Startups are leading the charge in the AI revolution, developing AI-native applications that offer new experiences, supported by Together AI's AI Native Cloud platform. To assist these startups, the Together AI Startup Accelerator provides a comprehensive support program that includes platform credits, engineering expertise, and go-to-market (GTM) support. Participants gain exclusive access to a vibrant peer community and a network of venture capitalists, enhancing learning and collaboration. Companies like Corridor.dev and PlayerZero are already benefiting from this program, which includes up to $50,000 in platform credits, hands-on engineering assistance, access to best practices in AI engineering, and marketing opportunities. The accelerator is designed to accommodate startups at various stages of growth, offering tailored support through three funding-based tiers, ensuring that AI startups can build, grow, and scale efficiently with the necessary resources and support.
Oct 15, 2025 671 words in the original blog post.

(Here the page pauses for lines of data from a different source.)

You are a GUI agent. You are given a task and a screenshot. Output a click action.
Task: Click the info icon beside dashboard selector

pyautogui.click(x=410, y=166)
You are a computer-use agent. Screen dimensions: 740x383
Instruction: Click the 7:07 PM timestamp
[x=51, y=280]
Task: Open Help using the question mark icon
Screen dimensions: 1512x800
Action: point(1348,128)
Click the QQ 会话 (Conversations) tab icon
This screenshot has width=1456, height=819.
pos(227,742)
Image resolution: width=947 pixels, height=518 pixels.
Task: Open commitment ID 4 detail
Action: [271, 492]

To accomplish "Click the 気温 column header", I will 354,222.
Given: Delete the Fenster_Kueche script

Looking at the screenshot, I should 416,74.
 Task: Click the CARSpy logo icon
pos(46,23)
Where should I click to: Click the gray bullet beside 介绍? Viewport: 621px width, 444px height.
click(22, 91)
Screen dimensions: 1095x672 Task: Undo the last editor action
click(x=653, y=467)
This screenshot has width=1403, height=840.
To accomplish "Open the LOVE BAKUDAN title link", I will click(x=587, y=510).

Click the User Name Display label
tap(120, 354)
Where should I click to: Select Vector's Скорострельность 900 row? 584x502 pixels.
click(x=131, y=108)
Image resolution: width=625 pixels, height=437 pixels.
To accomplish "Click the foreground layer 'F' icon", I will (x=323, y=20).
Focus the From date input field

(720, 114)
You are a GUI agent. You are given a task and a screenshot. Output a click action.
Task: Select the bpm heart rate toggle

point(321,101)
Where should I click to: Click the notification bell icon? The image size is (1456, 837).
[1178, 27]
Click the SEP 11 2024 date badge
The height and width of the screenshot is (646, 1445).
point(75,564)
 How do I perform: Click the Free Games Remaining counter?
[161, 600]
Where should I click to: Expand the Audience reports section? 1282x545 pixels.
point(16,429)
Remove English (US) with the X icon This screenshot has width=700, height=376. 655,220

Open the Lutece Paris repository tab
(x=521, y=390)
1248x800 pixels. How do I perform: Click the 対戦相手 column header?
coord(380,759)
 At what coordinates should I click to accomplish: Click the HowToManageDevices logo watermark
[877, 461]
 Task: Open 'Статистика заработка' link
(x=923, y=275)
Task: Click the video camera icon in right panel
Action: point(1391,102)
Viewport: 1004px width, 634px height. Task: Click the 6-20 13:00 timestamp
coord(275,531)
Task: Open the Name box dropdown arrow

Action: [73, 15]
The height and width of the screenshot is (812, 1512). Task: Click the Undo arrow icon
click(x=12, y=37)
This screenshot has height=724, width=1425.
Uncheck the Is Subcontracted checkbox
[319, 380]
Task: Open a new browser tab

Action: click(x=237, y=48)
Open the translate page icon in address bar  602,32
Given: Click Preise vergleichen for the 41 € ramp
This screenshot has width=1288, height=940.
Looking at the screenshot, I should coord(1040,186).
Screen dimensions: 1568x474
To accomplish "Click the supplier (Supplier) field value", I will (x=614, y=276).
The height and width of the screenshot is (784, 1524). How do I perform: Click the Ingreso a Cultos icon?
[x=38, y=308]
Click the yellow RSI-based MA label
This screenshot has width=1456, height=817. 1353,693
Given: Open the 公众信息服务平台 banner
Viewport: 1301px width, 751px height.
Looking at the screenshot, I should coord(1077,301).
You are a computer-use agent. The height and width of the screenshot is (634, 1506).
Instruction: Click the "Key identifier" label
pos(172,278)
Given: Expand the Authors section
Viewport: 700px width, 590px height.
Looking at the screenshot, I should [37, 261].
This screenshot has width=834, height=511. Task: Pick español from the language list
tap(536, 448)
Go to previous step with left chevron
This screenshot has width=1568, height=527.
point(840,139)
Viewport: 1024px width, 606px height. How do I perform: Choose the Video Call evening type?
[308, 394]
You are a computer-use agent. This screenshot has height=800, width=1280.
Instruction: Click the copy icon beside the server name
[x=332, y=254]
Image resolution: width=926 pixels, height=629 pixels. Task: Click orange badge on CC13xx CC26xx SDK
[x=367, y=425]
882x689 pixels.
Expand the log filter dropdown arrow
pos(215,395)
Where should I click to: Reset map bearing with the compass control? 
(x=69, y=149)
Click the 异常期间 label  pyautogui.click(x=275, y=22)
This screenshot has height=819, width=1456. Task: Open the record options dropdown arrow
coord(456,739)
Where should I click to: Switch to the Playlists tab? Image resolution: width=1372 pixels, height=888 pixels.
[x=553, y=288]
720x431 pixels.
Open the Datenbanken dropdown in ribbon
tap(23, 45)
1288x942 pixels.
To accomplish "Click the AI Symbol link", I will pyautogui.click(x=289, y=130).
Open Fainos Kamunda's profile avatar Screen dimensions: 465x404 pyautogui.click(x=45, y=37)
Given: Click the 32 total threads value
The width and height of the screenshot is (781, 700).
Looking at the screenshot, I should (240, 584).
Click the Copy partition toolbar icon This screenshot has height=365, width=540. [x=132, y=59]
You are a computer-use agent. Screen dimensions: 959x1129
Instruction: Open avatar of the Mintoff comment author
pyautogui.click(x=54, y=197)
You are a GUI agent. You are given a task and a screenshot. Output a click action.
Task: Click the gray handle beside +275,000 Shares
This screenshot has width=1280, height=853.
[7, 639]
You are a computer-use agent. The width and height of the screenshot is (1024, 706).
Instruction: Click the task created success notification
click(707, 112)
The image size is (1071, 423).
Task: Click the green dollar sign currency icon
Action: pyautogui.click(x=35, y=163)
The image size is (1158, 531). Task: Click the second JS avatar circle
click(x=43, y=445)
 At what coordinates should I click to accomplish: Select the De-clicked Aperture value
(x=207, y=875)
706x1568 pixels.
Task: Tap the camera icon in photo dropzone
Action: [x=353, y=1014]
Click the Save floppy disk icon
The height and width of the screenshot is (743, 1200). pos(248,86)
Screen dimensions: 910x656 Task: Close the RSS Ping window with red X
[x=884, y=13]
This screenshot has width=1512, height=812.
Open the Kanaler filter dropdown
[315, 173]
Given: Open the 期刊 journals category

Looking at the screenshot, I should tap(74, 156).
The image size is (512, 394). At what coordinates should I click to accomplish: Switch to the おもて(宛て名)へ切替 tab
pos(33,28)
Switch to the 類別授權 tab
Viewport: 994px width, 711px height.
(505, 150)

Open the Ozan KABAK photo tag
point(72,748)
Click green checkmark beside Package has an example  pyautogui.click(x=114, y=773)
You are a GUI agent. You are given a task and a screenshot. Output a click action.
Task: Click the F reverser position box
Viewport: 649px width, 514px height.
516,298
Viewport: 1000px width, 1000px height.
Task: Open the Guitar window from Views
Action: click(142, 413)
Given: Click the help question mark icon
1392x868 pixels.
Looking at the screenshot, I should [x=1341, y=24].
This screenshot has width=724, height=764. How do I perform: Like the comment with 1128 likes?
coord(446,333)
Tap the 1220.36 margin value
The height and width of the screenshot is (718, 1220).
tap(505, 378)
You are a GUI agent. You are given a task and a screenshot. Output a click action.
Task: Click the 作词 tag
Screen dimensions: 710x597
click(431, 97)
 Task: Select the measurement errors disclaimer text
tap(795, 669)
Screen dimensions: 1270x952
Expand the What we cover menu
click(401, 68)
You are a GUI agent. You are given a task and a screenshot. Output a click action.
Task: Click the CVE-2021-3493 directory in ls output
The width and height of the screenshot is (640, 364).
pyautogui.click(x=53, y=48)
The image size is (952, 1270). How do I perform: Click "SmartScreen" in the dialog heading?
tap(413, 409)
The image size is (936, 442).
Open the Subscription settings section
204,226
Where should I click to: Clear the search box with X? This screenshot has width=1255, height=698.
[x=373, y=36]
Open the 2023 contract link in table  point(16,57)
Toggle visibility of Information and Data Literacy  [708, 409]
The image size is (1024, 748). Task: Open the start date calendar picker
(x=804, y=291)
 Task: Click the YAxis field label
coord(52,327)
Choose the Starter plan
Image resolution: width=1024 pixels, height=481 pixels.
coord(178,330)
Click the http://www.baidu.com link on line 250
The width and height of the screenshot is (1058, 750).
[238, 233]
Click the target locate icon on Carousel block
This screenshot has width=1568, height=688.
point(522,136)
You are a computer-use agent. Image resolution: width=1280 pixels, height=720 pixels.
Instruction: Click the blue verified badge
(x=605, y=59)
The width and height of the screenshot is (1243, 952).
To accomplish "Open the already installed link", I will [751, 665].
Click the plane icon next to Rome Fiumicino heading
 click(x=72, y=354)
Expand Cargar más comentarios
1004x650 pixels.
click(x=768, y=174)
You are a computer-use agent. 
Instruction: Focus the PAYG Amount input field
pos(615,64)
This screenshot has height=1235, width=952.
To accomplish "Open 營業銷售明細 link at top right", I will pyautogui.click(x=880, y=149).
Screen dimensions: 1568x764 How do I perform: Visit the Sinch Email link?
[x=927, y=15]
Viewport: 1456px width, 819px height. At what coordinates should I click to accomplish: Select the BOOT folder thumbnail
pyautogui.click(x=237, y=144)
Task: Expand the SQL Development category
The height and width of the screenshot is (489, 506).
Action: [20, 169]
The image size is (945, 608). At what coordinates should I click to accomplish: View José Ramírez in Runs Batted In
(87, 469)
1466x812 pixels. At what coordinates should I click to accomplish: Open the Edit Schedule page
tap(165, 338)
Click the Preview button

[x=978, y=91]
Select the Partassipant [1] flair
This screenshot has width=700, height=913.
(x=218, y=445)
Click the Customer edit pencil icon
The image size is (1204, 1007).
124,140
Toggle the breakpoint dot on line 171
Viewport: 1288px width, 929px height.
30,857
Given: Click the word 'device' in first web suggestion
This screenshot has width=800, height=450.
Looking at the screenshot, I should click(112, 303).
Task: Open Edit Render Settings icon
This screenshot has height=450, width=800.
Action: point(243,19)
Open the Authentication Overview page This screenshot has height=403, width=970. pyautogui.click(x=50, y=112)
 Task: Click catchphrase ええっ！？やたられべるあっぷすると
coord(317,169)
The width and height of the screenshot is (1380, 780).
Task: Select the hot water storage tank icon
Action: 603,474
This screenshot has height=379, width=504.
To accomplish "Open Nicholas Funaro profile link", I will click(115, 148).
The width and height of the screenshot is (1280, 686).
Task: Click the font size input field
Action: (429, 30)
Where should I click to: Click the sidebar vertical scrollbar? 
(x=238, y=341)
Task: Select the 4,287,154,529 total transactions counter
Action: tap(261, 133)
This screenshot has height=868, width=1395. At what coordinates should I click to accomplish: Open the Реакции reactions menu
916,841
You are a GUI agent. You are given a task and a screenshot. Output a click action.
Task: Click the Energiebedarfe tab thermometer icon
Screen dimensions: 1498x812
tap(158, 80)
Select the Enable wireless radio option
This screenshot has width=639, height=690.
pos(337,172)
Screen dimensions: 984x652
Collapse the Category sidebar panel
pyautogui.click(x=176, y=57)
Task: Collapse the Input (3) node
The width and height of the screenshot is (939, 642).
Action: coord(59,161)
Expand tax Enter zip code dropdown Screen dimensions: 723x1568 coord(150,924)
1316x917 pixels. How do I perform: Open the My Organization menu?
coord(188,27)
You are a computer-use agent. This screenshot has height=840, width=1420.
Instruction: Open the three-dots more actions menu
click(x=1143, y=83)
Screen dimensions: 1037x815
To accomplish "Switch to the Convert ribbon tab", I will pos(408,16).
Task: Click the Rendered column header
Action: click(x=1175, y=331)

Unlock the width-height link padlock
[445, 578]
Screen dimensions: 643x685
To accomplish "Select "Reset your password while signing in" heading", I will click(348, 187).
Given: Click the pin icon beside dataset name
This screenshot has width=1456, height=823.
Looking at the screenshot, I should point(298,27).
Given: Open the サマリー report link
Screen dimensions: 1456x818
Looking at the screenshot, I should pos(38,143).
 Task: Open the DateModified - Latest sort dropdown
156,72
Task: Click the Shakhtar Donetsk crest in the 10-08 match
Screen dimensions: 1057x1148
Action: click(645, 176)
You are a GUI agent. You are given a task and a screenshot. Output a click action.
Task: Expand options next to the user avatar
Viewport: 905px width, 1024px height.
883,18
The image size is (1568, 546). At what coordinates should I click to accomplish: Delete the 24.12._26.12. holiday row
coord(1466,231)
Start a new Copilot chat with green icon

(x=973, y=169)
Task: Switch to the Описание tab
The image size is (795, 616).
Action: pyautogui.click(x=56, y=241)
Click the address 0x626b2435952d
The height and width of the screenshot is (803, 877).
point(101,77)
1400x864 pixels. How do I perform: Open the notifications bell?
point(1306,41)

Together AI is enhancing the performance of large language models through its Adaptive-Learning Speculator System (ATLAS), part of the Together Turbo inference suite. ATLAS is designed to automatically improve performance without manual tuning by dynamically adapting to real-time usage patterns, unlike traditional static or custom-trained speculators. This system employs two cooperating speculators—a static one trained on a broad corpus and a lightweight adaptive one that updates with real-time traffic—guided by a confidence-aware controller to optimize speculation lookahead and enhance speed and accuracy. ATLAS has demonstrated significant performance gains, such as achieving up to 500 tokens per second on DeepSeek-V3.1, outperforming specialized hardware by dynamically aligning with evolving workloads. This advancement underscores Together AI's commitment to delivering scalable, efficient AI systems that are continuously optimized for speed and adaptability, thereby reducing latency and ensuring high-quality output in varied and rapidly changing environments.
Oct 10, 2025 2,048 words in the original blog post.